» Tasks
1. In the Elizabeth Plunket article, update the passage starting at "Noblewoman in Elizabethan" and ending at "Earl of Tyrconnell.", replacing "Killeen Castle" with "Killeen House".
2. Using the Elizabeth Plunket article, decide whether each statement agrees with it. Answer yes or no for each and quote the words that settle it.
(a) Elizabeth died in London in 1611 during an outbreak of plague.
(b) Burke's directory of 1980 gave her lineage as a daughter of Henry FitzGerald, 12th Earl of Kildare.
(c) Lucas Plunket became 1st Earl of Fingall in 1613.
3. Proceed with the article on Elizabeth Plunket from its last sentence.

» Extract provided
──────

= Elizabeth Plunket =

Noblewoman in Elizabethan Ireland

Elizabeth FitzGerald (before 1597–1611) was the first wife of Lucas Plunket, who succeeded as Baron Killeen in 1613, and who in due course became the 1st Earl of Fingall in 1628. They lived at Killeen Castle, County Meath in Ireland. She was a daughter of Henry FitzGerald, 12th Earl of Kildare, and therefore sister to Bridget, the Countess of Tyrconnell and wife of Prince Rory O'Donnell, 1st Earl of Tyrconnell.

==Errors in her genealogy==
Much confusion about her identity prevailed in erroneous genealogies during the 19th and early 20th centuries.

She was believed to be the daughter of Rory O'Donnell, 1st Earl of Tyrconnell, and Lady Bridget FitzGerald. Understood in the same way to have been Elizabeth O'Donnell, she was reported to have married Luke Plunket, 1st Earl of Fingall.

Her lineage as a daughter (possibly pre-marital) of Rory O'Donnell, 1st Earl of Tyrconnell, and his wife Lady Bridget FitzGerald, was repeatedly cited in various peerage directories, such as Lodge's (1827, and re-issued in 1907), Foster's (1881), Cokayne's (1926), and Burke's (1980).

==Corrected lineage==
However, Elizabeth is clearly and more authoritatively identified as the second daughter of Henry FitzGerald, 12th Earl of Kildare and Lady Frances Howard, and was, therefore, the sister of Rory's wife, Lady Bridget née FitzGerald, properly recorded in the histories of the FitzGeralds of Kildare, based on their own family archives in Carton House and Kilkea Castle, and on no better authority than Charles FitzGerald, 4th Duke of Leinster himself, writing at the time as Marquis of Kildare (and before the later erroneous authors), and who confirmed that Elizabeth married Luke Plunket, 1st Earl of Fingall in 1608. Later sources confirmed this, i.e. that this Elizabeth was a FitzGerald, the Countess Lady Bridget's sister, and not her daughter. Elizabeth is said to have died in London in 1611 during an outbreak of the plague only three years after her marriage.

──────

» Records
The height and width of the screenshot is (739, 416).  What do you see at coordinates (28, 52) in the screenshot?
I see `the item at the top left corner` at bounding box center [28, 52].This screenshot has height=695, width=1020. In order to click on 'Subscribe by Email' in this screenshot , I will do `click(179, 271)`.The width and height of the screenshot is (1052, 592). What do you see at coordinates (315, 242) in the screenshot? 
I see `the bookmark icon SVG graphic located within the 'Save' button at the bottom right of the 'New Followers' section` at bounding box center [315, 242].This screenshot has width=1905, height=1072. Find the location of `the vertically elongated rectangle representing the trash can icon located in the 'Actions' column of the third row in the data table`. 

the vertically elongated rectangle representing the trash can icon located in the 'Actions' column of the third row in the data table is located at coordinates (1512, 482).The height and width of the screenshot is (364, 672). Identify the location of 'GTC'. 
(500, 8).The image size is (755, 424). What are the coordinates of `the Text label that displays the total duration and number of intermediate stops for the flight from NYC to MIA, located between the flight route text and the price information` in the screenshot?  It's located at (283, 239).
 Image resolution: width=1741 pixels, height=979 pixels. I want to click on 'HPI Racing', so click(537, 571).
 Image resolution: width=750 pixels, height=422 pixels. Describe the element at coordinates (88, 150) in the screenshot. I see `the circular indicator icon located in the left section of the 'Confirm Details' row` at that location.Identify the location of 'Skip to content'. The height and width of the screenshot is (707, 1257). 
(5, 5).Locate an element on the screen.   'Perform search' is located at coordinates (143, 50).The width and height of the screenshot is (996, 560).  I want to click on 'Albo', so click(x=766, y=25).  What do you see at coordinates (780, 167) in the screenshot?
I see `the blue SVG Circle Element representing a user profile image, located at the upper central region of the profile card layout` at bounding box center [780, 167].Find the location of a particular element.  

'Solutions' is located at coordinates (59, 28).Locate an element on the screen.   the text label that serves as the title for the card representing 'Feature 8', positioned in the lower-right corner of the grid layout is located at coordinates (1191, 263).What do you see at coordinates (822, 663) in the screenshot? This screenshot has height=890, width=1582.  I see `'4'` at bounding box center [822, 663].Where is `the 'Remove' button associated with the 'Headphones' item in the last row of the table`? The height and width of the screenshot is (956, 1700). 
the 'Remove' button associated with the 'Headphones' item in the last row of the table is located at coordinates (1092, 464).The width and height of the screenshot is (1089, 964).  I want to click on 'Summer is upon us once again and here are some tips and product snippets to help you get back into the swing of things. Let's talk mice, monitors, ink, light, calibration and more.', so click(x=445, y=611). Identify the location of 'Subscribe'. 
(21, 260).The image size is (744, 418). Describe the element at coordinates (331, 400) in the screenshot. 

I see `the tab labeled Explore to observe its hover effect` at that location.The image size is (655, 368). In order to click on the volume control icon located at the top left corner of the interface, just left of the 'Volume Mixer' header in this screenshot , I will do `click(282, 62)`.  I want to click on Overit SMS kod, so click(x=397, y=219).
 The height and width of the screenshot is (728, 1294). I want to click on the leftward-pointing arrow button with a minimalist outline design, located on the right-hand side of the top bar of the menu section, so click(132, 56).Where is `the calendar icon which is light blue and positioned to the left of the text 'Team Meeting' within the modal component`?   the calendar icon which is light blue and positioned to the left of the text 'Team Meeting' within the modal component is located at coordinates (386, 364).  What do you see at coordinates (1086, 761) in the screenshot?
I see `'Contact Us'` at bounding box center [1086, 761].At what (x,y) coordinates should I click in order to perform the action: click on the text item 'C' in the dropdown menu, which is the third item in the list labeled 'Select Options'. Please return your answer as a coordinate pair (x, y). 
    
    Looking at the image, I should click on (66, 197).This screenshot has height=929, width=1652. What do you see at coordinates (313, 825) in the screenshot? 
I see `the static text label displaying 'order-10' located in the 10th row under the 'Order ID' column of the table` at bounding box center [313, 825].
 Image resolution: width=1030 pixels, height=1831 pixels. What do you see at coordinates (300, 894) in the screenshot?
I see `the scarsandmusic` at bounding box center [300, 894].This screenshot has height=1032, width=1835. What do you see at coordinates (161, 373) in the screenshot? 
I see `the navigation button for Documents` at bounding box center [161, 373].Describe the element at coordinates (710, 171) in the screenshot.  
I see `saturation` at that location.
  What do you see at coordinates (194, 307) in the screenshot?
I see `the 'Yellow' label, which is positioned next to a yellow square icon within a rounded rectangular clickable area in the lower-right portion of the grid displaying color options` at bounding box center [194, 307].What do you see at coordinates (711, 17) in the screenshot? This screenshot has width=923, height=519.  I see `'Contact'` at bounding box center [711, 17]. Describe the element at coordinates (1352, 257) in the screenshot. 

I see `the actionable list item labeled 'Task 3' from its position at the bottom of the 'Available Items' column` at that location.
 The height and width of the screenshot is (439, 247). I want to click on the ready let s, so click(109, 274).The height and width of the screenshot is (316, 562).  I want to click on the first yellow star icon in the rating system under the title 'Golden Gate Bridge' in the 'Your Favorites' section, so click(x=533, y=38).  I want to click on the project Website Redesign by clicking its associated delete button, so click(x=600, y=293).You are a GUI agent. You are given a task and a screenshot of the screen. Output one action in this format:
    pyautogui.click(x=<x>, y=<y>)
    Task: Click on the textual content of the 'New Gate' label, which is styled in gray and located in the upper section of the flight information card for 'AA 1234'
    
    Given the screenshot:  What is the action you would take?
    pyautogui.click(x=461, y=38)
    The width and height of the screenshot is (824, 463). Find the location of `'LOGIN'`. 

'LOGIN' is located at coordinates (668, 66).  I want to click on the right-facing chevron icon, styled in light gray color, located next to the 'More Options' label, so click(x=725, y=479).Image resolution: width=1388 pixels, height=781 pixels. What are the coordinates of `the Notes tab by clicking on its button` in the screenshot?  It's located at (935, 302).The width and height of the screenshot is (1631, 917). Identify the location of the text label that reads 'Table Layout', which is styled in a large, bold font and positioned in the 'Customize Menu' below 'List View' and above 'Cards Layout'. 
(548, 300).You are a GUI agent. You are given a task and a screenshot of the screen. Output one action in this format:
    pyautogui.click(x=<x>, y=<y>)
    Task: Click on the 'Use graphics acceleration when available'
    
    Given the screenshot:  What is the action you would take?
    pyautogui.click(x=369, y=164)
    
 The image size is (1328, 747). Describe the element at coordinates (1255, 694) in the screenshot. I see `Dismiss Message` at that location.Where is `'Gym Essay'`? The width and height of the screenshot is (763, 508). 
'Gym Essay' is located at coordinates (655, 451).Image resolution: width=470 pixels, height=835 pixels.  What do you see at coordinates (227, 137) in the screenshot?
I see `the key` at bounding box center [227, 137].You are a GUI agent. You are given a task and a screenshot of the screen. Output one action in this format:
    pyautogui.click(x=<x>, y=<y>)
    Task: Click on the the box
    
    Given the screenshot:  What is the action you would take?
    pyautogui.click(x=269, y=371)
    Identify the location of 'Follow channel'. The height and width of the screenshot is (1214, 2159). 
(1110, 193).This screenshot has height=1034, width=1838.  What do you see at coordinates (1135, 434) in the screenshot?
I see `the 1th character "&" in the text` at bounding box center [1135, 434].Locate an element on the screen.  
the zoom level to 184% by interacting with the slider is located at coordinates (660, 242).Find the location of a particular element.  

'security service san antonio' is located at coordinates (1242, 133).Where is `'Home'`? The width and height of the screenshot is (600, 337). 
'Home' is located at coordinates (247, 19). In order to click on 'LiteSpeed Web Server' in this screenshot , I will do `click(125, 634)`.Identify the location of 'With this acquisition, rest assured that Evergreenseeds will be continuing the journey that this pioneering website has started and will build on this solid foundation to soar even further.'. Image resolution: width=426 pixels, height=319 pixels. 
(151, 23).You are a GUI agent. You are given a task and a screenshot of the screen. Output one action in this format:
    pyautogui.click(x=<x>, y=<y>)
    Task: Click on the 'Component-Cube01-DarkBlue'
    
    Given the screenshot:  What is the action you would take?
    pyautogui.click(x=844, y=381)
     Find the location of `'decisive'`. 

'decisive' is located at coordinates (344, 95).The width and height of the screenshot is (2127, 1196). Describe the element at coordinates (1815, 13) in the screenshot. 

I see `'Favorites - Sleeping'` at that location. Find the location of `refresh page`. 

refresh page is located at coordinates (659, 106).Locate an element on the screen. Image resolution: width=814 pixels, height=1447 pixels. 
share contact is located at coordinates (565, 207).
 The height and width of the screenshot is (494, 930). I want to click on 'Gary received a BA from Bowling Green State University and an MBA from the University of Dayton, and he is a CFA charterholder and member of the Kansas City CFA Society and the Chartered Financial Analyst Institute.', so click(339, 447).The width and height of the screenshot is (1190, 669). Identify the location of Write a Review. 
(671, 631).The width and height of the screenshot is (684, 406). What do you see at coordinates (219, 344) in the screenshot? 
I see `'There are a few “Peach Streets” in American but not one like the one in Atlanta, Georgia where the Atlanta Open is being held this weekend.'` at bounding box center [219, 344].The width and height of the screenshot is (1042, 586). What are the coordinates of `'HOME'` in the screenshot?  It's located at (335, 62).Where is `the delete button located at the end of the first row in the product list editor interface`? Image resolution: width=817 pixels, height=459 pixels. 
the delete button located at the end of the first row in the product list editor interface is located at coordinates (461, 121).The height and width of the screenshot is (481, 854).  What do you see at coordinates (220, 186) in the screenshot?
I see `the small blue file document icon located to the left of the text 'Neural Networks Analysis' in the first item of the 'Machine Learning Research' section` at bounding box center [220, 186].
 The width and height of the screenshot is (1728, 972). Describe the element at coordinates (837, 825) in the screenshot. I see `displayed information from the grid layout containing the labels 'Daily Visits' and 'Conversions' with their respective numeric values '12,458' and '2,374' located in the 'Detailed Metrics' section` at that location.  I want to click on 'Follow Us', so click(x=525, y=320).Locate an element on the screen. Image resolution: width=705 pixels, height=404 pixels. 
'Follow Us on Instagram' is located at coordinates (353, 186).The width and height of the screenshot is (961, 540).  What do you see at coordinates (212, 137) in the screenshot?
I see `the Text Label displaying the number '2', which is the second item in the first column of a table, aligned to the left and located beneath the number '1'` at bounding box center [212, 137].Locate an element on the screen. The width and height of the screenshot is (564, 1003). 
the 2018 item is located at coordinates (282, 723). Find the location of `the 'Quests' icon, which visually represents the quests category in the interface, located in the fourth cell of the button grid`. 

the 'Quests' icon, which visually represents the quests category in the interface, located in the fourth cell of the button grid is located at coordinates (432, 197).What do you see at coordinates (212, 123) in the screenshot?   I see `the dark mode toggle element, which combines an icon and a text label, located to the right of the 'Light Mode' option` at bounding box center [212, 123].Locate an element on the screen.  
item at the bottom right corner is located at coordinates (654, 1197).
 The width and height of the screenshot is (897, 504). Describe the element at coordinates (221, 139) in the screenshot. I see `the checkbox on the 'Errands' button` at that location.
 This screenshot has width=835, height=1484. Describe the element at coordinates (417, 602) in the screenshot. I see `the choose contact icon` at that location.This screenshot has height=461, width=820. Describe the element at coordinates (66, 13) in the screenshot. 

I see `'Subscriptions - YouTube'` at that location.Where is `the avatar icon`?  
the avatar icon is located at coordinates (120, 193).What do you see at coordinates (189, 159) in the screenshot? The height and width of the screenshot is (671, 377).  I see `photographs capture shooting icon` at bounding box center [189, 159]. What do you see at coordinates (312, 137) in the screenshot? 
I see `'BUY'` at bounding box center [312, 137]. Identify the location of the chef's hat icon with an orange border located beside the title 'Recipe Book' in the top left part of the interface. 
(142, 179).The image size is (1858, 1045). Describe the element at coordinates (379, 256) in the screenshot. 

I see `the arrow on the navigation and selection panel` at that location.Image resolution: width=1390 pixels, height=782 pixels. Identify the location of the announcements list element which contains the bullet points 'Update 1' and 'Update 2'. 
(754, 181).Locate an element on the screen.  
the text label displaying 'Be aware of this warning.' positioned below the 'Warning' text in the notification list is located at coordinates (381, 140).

──────

» Expected outputs
1.
Noblewoman in Elizabethan Ireland

Elizabeth FitzGerald (before 1597–1611) was the first wife of Lucas Plunket, who succeeded as Baron Killeen in 1613, and who in due course became the 1st Earl of Fingall in 1628. They lived at Killeen House, County Meath in Ireland. She was a daughter of Henry FitzGerald, 12th Earl of Kildare, and therefore sister to Bridget, the Countess of Tyrconnell and wife of Prince Rory O'Donnell, 1st Earl of Tyrconnell.

2.
(a) Yes: "Elizabeth is said to have died in London in 1611 during an outbreak of the plague only three years after her marriage."
(b) No: "Her lineage as a daughter (possibly pre-marital) of Rory O'Donnell, 1st Earl of Tyrconnell, and his wife Lady Bridget FitzGerald, was repeatedly cited in various peerage directories, such as Lodge's (1827, and re-issued in 1907), Foster's (1881), Cokayne's (1926), and Burke's (1980)."
(c) No: "who succeeded as Baron Killeen in 1613, and who in due course became the 1st Earl of Fingall in 1628."

3.
Lord Killeen, later Earl of Fingall, was also married on three other occasions. He had married in 1628 Eleanor Bagenal, who died leaving no children. His son by a later marriage to Susanna Brabazon, Christopher Plunket, 2nd Earl of Fingall, married Mabel Barnewall, niece of Elizabeth through her sister, Bridget, whose second husband was Nicholas Barnewall, 1st Viscount Kingsland, from whom she had more children. Another niece, Mary Barnewall married Nicholas Preston, 6th Viscount Gormanston. Lucas Plunket's last wife was Margaret St. Lawrence, daughter of Nicholas St Lawrence, 9th Baron Howth. Plunket died on 29 March 1637; Margaret died the following November.